_GIVEN EXERCISE_:
In the film summary, why does Burnbridge Waters bring Beauregard back to Masquerade for Money? Answer in one to three sentences.

_PAGE EXTRACT_:
• • •

Champagne for Caesar is a 1950 American comedy film about a television quiz show, directed by Richard Whorf and written by Fred Brady and Hans Jacoby. The movie stars Ronald Colman, Celeste Holm, Vincent Price, Barbara Britton and Art Linkletter. The film was produced by Harry M. Popkin for his Cardinal Pictures and released by United Artists.

Plot

Beauregard Bottomley (Ronald Colman) is an unemployed PhD physicist who lives in Los Angeles with his piano-instructor sister Gwenn (Barbara Britton) and the alcohol-guzzling parrot of the film's title, Caesar (Mel Blanc, voice).[1] Beauregard and Gwenn live in a bungalow court, surrounded by books. Beauregard is an omnivorous reader, and is highly knowledgeable on virtually any subject - except, as he admits, how to hold a job. Beauregard obtains word of a mysterious job opportunity at the Milady Soap Company. He meets the eccentric company owner, Burnbridge Waters (Vincent Price), for the job interview. Waters disapproves of Beauregard's humour and turns him down for the job, humiliating him in the process.

Later, in front of an appliance store window, Beauregard, Gwenn and a small crowd, none of whom have TV sets yet, watch the radio quiz show - just transferred to the new medium of television - Masquerade for Money, whose sponsor is Milady Soap. The show's format features contestants costumed as historical characters or items, who are asked questions about who or what their attire represents. The prize doubles with each successive question, in the style of the 1940s radio show The $64 Question. If anyone misses just one question, the contestant loses all that was won to that point. Beauregard is contemptuous of television and what he deems as its anti-intellectual nature, after seeing Masquarade for Money.

However, after seeing the contestants struggle to answer relatively easy questions, Beauregard plots revenge on Burnbridge Waters. He goes on the program dressed as an encyclopedia to let the host know he will answer any question given to him by the show's host, Happy Hogan (Art Linkletter). Starting from an initial $5 prize, Beauregard easily answers the maximum five questions, then asks for a sixth question. The show runs out of time, but Beauregard promises to come back the next week if people will write in to Milady Soap demanding he be allowed to return.

An avalanche of mail inspires Burnbridge Waters. He decides to call Bottomley back for one question per show - and when they've reached a new high in soap sales, the show will drop him. Masquerade for Money becomes a ratings triumph. The country tunes in each week to watch Beauregard, who appears with Caesar on the covers of Look and Life Magazines. The questions become more erudite and challenging, but Bottomley keeps answering them with ease.

• • •

_DATASET CONTENT_:
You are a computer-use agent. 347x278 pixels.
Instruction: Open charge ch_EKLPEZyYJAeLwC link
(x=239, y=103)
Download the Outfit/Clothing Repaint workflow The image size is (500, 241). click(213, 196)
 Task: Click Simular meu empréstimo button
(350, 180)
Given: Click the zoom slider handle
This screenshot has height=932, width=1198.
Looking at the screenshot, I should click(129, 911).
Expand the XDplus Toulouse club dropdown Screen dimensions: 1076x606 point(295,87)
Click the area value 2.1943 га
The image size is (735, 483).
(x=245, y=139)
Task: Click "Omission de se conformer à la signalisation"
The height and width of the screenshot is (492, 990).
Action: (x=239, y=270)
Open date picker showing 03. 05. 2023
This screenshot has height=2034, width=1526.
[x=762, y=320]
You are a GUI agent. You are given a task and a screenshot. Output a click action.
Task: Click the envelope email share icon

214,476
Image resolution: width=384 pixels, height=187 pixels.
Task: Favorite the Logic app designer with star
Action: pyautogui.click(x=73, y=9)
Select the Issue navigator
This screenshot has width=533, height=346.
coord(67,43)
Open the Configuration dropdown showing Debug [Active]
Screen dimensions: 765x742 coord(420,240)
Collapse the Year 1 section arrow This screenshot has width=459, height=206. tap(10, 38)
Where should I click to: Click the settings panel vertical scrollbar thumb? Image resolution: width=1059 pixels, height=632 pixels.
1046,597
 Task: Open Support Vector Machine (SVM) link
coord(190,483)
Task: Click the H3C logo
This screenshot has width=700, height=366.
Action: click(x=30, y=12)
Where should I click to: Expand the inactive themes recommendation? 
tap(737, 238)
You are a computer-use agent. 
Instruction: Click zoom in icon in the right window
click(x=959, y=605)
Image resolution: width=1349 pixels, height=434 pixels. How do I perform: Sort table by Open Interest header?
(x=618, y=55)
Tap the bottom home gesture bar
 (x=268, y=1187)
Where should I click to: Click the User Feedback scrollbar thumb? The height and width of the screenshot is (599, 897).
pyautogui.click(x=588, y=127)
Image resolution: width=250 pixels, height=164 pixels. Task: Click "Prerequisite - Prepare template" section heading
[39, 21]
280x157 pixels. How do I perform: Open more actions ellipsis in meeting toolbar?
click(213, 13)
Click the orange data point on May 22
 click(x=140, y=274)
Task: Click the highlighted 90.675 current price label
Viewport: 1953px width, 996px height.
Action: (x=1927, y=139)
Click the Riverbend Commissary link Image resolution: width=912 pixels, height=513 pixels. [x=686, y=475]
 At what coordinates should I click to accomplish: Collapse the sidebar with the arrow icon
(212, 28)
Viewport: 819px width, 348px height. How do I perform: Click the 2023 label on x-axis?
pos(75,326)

• • •

_REPLY TO THE TASK_:
Beauregard asked viewers to write to Milady Soap demanding his return, and the resulting avalanche of mail inspired Waters to call him back. Waters plans to give him one question per show and to drop him once soap sales reach a new high.